今回は、板金屋根の葺き方について、ご紹介します。

1)立はぜ葺き(たてはぜぶき)

長尺材を使った、現在ではポピュラーな葺き方です。
板材同志のジョイントが少ない上、ジョイント部分が立ち上がっているので、一般に高い防水性能を確保できます。

(1)立平葺き(たてひらぶき)

長尺板材の両側長辺を折り曲げて立ち上げ、溝板にします。
屋根勾配方向が長尺方向になるよう並べた、隣り合う溝板の立ち上がりを、はぜ(※)で接合する葺き方です。

(※)折り曲げて巻き込み、板材同志をジョイントする方法

(2)スタンディングシーム葺き

立て平葺きと似ていますが、隣り合う溝板の立ち上がりを接合する際、キャップ材を使用します。
後述の「瓦棒葺き」から、心木を取り除いたものとも言ってよいかもしれません。

2)瓦棒葺き(かわらぼうぶき)

立はぜ葺きと同様、長尺材を使った、防水性の高い葺き方です。

(1)心木あり瓦棒葺き(しんぎありかわらぼうぶき)

野地板の上に、木の棒材(心木)を屋根勾配方向と平行に一定間隔で並べ、心木間に溝板を敷いて、板立ち上がり部分を心木に固定しつつ、キャップ材で心木を包みこむよう接合する葺き方です。

(2)心木なし瓦棒葺き(しんぎなしかわらぼうぶき)

心木あり瓦棒葺きから、木の芯材を省略した葺き方です。

3)平葺き(ひらぶき)

立はぜを用いず、平面的に葺く伝統的な葺き方です。

(1)一文字葺き(いちもんじぶき)

一定サイズの矩形板材を水上、水下、左右の板材とはぜで接合する葺き方です。
一般的に馬目地パターンの見えがかりとなります。
板金屋根をもつ国内伝統的建造物の多くは、この葺き方ではないでしょうか。

(2)段葺き(だんぶき)

野地板に段を付けるなどし、一文字葺きの水上側板材と水下側板材との間に高低差を設ける葺き方です。

(3)菱葺き(ひしぶき)

屋根勾配方向に対して45度振れた、正方形パターンの葺き形状とする葺き方です。
バリエーションとして、六角形の葺き形状とする亀甲葺きがあります。

4)板金屋根商品について

上にご紹介したような、板金屋根の基本的な葺き方をベースにしつつ、さらに防水性能や施工性を高めた様々な板金屋根商品が、屋根材メーカーから販売されています。
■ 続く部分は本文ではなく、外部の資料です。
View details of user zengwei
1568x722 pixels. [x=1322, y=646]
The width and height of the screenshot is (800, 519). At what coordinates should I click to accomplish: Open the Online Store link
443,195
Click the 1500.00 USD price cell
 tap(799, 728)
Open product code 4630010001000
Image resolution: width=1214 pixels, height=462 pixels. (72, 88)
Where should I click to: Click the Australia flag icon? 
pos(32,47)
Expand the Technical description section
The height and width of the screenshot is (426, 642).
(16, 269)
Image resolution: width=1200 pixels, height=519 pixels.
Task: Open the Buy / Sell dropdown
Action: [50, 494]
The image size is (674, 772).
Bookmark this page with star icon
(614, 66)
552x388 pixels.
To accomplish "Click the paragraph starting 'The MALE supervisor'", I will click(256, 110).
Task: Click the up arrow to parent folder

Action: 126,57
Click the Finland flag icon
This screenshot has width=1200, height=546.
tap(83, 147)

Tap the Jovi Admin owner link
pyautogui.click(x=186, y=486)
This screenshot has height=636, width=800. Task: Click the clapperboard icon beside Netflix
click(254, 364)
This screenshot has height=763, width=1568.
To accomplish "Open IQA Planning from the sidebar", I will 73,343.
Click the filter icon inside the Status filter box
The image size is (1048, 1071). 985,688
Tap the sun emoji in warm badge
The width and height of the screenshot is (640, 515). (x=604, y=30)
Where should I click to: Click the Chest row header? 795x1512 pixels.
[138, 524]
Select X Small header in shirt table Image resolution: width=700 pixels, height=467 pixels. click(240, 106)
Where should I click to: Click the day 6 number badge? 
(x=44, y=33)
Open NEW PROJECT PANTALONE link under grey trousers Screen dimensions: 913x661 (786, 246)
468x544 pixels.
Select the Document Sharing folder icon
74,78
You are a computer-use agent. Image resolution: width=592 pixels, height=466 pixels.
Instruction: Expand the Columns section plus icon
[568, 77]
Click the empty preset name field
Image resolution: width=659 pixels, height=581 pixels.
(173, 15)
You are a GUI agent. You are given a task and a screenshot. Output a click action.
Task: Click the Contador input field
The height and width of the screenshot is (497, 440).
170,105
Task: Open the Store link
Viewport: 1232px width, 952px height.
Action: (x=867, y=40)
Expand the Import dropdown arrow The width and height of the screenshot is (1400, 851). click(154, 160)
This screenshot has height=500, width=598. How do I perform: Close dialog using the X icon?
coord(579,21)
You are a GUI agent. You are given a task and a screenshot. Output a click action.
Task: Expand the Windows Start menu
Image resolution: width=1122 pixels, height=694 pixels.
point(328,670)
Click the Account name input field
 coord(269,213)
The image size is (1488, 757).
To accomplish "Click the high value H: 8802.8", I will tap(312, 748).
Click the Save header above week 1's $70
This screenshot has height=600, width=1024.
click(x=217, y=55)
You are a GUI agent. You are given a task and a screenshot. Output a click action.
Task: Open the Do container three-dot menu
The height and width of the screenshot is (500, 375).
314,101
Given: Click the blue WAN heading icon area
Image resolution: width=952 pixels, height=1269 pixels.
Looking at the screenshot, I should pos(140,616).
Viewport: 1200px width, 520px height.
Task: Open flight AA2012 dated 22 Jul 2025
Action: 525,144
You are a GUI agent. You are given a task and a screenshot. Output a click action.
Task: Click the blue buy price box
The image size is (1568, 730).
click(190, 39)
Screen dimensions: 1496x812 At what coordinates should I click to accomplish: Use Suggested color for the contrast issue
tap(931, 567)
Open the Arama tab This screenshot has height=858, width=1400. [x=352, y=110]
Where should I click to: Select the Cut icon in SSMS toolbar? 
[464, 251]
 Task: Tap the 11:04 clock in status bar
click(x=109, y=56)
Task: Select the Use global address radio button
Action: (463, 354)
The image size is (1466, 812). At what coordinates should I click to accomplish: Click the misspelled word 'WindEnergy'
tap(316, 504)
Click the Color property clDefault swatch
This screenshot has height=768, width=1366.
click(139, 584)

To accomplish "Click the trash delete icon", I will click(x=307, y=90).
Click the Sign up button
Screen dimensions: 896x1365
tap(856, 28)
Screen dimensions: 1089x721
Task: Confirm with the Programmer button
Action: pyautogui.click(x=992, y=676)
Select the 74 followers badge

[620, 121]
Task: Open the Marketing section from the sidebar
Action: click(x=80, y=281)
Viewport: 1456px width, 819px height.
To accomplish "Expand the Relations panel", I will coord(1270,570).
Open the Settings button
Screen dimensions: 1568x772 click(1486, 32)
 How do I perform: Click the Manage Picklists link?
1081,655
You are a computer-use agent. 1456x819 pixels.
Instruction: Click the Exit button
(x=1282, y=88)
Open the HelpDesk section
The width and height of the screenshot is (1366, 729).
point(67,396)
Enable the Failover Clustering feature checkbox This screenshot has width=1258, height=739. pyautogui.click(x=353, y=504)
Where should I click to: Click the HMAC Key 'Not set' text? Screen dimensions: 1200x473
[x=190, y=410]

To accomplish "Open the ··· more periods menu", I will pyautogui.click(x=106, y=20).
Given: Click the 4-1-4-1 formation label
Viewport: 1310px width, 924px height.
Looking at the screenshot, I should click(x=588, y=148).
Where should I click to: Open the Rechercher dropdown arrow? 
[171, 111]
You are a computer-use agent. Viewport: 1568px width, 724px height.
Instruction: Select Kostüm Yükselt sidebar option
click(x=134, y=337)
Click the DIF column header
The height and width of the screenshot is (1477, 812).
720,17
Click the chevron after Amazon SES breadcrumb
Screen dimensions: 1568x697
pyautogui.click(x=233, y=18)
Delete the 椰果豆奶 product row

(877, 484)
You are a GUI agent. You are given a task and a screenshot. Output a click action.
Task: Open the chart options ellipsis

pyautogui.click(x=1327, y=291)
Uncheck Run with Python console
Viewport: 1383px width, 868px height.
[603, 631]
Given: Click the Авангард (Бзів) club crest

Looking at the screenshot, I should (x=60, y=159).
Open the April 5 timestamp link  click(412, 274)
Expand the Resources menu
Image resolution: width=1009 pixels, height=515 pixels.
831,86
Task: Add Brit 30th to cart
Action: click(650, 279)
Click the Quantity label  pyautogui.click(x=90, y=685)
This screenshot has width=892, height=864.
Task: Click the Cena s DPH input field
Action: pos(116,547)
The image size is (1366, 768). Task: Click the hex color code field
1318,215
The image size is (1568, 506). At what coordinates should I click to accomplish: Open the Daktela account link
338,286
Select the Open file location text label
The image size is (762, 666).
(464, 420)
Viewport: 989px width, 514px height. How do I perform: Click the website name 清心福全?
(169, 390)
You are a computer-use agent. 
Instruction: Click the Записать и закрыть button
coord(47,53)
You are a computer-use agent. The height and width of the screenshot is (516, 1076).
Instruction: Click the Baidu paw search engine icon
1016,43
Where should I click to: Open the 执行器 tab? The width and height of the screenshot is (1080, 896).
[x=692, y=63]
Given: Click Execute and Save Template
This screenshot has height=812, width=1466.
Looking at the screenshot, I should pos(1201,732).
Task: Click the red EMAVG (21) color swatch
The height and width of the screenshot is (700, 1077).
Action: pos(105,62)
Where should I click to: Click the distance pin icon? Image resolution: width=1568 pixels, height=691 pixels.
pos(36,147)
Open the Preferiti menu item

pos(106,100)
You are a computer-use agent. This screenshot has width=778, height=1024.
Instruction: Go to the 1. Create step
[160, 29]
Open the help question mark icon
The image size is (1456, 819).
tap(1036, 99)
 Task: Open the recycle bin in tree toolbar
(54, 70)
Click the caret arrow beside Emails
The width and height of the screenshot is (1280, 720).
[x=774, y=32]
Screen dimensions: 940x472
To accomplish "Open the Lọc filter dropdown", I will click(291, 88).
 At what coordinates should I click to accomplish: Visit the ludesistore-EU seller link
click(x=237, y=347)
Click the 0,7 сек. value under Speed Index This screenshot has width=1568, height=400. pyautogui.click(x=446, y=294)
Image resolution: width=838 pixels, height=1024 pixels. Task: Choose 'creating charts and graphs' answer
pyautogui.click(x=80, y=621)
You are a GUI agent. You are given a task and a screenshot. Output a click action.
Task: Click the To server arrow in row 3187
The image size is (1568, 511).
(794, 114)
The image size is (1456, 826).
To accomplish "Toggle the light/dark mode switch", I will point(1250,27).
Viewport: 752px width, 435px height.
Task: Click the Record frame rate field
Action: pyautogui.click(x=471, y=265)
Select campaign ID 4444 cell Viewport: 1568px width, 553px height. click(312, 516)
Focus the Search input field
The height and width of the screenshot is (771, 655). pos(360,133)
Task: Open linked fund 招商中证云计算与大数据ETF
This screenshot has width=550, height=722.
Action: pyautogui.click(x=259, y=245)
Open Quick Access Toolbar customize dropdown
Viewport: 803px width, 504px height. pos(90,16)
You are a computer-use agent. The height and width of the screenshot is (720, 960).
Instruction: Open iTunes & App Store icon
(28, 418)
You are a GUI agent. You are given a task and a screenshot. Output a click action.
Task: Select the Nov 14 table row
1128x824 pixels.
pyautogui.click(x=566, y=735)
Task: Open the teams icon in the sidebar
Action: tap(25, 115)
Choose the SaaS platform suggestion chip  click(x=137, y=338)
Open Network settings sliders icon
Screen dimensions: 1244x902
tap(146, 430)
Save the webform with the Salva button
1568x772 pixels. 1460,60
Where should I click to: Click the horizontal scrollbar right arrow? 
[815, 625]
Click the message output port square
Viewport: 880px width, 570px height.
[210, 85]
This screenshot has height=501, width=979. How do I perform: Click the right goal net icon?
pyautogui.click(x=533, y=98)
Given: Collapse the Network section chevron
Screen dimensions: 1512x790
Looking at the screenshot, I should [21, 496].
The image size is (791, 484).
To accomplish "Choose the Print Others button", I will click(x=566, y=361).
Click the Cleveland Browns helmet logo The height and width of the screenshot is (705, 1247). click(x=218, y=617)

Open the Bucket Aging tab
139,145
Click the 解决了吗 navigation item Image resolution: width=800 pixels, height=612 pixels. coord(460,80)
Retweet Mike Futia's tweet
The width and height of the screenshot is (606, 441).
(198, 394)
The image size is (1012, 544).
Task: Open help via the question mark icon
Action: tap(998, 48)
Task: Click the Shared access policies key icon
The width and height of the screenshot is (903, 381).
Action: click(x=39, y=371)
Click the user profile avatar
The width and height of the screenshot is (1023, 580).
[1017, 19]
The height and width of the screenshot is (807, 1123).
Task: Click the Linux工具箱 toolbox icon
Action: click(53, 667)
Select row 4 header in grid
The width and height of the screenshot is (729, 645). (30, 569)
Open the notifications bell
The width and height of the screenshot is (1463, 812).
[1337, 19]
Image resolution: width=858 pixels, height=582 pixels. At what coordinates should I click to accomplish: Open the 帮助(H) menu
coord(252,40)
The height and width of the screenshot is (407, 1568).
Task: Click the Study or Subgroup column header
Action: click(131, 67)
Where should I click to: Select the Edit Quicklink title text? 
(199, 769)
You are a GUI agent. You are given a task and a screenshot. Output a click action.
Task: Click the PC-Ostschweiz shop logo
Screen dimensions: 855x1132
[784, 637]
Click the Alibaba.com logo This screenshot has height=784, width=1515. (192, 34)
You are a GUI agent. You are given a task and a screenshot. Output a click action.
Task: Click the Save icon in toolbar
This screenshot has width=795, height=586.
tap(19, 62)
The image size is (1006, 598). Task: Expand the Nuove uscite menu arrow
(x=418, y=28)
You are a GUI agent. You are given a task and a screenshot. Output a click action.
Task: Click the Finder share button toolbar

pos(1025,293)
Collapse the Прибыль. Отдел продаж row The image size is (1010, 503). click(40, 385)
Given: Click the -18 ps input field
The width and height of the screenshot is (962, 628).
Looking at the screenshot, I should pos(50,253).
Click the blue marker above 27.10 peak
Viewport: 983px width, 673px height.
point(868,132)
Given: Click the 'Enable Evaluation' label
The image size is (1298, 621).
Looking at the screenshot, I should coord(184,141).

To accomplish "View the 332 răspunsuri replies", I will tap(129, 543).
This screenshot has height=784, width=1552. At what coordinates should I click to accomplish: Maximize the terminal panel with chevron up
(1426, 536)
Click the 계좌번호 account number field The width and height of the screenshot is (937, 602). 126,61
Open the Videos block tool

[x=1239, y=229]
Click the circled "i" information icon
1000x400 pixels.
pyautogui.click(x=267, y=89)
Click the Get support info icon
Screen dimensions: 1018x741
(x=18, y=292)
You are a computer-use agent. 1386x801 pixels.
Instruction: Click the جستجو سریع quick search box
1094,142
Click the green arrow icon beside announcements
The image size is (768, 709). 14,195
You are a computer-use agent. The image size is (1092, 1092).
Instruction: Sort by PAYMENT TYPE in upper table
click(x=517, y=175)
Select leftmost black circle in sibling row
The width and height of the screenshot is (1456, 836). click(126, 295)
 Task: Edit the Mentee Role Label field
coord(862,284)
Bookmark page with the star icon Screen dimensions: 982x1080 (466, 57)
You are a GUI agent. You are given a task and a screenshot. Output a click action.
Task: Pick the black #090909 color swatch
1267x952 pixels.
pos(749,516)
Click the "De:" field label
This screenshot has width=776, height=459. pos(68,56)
一つの特徴として、板材同志のジョイント部分を、かつてのように工具を使ってかしめる代わりに、ワンタッチで嵌めこみ固定する、嵌合(かんごう)式のものが多く見られます。

以上、板金屋根の葺き方についてご紹介しました。
実務において参考になる部分がございましたら、ぜひご活用ください。